İlk sergide tüm resimlerini sattı
İlk kez 1955’te, Adalet Cimcoz'a ait Maya Galerisi'nde ‘İlişki, Davranış, Sıkıntılara Övgü’ başlığıyla sergi açtı. Sergideki eserlerin tümü 800 liraya satıldı. Sergiden sonra ‘Modern Sanatın 40.000 Yılı’ kitabını okudu. Mağara resimlerine, tarih öncesi sanatlara duyduğu ilgiyle şekillenen biçimde ve bu kitaptan yola çıkarak arture’lerini belki de çocukluğundaki gibi toprak boya, sabun, tütün, bal, çay, kan, sidik benzeri doğal malzemelerle üretti. Santralistanbul sergisini hazırlayan küratör Levent Yılmaz’ın anlatımıyla, Türkiye'den 1961'de ayrılıp Paris'e gitti, 1965’te Berlin'de kaldı, 1967’de Türkiye’ye döndü. Sonra 1970'in başlarında Türkiye'den yine ayrıldı ve tekrar dönmedi. Yaşamını bu tarihten ölümüne dek Paris’te masasının başında nadiren sergiler ya da kısa seyahatlerle bölünerek çalışarak geçirdi. Karl Marx'ın 'Das Kapital'ine dair çizimleri 1975'te kitap haline geldi. 1981'de Paris, Galerie Jean Briance'deki sergisi nedeniyle Sedat Simavi Vakfı Görsel Sanatlar Ödülü'nü aldı.
“İnsan olmak korkunç şey”
Arslan, eserlerinde ulaşmaya çalıştığı anlatımın özünü bir röportajımızda “1955'te ilk sergimden sonra Eyüboğlu yazdığı kritikte, 'Yüksel Arslan'ın eserlerinde insan gözükmüyor' yazmıştı. Ben de hemen bu eleştiriye tepki olarak işte bu insanlık dizisini yapmıştım. Şimdi farkına vardım ki aslında benim uğraştığım en önemli konu insan. İnsan olmak çok korkunç bir şey, kolay sanıyoruz ama beni düşündüren şey. Diojen, gündüz vakti Atina'da elinde bir fenerle geziyor, 'Ne yapıyorsun?' diyorlar, 'İnsan arıyorum' diyor. İnsan bulmak kolay değil... İşte benim tüm derdim d e insanı anlamak, onu anlatmak,” diyerek özetlemişti. Arslan resimden çok şiirle alakalıydı. Yine Radikal röportajında, bir keresinde "Şiir şiir diyoruz hep ama artık kendimiz şiir olduk," dediğini belirtmişti.

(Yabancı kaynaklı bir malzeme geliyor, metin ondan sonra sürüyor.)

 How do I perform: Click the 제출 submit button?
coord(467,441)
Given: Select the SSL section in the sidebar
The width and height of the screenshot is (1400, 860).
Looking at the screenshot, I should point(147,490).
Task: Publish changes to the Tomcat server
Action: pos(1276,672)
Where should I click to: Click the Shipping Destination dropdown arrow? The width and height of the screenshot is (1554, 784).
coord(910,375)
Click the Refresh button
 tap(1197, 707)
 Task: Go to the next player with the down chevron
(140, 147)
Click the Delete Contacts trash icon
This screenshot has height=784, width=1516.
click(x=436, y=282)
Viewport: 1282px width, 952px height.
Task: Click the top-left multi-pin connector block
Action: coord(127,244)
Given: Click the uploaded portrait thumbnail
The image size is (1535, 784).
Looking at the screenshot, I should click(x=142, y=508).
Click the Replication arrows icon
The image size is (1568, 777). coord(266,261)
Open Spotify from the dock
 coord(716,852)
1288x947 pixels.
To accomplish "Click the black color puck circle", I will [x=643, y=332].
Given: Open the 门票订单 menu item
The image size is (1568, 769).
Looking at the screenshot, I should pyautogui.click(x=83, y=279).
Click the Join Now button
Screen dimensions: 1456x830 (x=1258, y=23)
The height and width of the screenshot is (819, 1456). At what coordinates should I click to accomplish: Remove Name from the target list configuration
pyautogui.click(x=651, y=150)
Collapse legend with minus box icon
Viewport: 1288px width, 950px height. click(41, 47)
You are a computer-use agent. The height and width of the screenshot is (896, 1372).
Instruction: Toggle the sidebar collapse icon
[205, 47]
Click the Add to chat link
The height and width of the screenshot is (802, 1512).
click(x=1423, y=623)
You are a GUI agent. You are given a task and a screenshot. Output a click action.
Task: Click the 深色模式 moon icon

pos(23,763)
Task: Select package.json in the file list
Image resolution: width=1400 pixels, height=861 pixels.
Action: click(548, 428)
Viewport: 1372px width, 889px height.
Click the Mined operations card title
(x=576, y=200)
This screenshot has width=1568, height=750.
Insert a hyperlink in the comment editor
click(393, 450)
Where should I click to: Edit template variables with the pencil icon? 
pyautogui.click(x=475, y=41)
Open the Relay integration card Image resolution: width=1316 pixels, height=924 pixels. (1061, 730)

Sanatla samimi bir ilgisi olan herkesi heyecanlandırabilecek, onun nasıl gördüğünü, nasıl baktığını anlamak için çırpınacağınız biriydi Yüksel Arslan. Şiirle, yazıyla, düşünceyle, arture’lerle uğraşının yaşamının tümüne dönüştüğü biriydi. Sanırım yaşamının bir anlamı da sanat dünyasının bildik meseleleri ve tüm sıkıcı, yorucu kalıplarını umursamayan çizgisi, dili, söyledikleri, çizdikleriyle baştan muhalif haliydi. Kapitalizm, devrimler, iktidar, insanların mücadeleleri onun meseleleri oldu. Böyle birinin Paris’te masası başında, kimi zaman kitapçılarda dolaşıp getirdiği ganimetler, heykeller, minik objelerle örülü duvarlar içinde yaşadığını, muzip bakışlarını en çok önündeki kağıda düşürdüğünü, orada olduğunu bilmek, muhteşemdi. Yüksel Arslan, onun gibisi bir daha gelmeyecek bir insandı.
Nedir bu ‘arture’?
Yüksel Arslan klasik anlamda bir ressam olmadığından ötürü yaptığı resimlere de resim demiyordu. “Gene de duvara asılıyorlar, resim gibi,” dediği arture’lerin ismini kendisi icadıydı. Art yani sanat kelimesi ve Fransızca'daki peinture ve architecture sözcüklerinde yer alan -ure ekinin birleştiri lmesinden oluşuyordu.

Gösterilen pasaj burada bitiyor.